§ What the task requires:
Show each line from the records below in which the word "will" occurs.

____________________

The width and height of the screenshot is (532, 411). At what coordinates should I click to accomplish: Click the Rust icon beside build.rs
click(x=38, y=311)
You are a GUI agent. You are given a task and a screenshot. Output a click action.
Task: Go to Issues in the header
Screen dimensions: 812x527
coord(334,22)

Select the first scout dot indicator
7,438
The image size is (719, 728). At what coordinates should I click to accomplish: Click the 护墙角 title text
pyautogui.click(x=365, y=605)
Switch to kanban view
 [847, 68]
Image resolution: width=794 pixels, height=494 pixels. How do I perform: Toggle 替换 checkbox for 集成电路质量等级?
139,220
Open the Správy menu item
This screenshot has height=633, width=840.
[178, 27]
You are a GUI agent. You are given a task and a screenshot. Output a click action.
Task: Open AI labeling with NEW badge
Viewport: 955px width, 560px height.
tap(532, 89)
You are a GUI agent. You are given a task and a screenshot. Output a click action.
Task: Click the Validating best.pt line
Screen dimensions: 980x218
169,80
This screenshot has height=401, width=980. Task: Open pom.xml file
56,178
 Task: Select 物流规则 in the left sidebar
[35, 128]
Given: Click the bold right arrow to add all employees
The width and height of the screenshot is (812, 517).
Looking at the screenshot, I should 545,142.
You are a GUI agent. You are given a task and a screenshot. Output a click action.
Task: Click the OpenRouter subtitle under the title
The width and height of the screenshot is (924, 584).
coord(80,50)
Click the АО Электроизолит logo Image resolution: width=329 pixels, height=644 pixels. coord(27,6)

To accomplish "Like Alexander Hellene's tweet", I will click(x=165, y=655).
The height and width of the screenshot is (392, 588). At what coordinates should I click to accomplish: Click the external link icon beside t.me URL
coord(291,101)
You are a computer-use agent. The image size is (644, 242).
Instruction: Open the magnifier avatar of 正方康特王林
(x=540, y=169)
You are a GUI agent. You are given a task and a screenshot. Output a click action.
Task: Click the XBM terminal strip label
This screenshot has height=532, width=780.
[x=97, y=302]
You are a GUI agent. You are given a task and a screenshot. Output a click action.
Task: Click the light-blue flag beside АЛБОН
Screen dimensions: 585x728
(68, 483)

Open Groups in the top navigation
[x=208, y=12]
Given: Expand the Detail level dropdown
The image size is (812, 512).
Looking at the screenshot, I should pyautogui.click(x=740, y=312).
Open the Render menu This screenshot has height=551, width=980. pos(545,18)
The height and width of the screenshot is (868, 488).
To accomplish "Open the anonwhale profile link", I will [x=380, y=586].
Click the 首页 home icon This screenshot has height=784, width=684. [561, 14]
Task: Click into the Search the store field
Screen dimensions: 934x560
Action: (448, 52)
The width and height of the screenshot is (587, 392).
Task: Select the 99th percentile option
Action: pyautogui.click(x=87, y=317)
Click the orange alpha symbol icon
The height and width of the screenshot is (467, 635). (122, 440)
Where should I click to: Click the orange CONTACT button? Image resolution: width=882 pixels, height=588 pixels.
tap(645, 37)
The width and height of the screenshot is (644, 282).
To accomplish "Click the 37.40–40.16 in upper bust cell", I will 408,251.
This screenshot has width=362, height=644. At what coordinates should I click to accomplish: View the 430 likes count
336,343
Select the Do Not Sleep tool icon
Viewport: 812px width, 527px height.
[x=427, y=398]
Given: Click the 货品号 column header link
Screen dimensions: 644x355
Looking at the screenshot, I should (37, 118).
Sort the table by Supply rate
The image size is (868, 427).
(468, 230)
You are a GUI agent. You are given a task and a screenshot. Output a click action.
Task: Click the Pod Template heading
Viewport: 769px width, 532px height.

____________________

§ Answer area:
To accomplish "Like Alexander Hellene's tweet", I will click(x=165, y=655).
To accomplish "Open the anonwhale profile link", I will [x=380, y=586].
To accomplish "Click the 37.40–40.16 in upper bust cell", I will 408,251.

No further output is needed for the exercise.